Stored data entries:
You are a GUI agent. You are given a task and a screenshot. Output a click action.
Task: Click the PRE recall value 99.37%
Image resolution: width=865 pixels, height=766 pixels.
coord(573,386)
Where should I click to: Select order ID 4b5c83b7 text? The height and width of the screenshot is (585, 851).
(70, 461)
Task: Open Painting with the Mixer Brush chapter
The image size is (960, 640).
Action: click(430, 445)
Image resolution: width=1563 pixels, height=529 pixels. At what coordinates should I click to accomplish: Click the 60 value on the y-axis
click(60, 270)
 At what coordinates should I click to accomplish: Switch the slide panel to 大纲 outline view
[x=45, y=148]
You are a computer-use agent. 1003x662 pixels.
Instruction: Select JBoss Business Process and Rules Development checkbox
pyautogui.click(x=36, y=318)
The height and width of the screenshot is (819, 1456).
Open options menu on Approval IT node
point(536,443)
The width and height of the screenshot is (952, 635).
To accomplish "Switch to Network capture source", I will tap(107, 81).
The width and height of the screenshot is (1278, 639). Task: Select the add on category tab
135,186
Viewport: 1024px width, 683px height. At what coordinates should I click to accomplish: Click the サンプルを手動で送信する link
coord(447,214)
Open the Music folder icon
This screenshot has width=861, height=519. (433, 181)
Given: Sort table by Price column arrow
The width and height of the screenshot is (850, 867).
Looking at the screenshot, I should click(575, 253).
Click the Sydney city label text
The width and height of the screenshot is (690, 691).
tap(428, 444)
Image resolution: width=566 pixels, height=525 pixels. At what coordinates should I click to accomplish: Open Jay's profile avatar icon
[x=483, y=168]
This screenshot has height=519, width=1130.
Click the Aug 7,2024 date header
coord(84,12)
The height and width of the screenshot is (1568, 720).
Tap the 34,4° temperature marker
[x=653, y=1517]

▶ WHAT TO WORK ON: Gather from the data above every line with the string "agent".

▶ SOLUTION TO THIS PROBLEM:
You are a GUI agent. You are given a task and a screenshot. Output a click action.
You are a computer-use agent. 1003x662 pixels.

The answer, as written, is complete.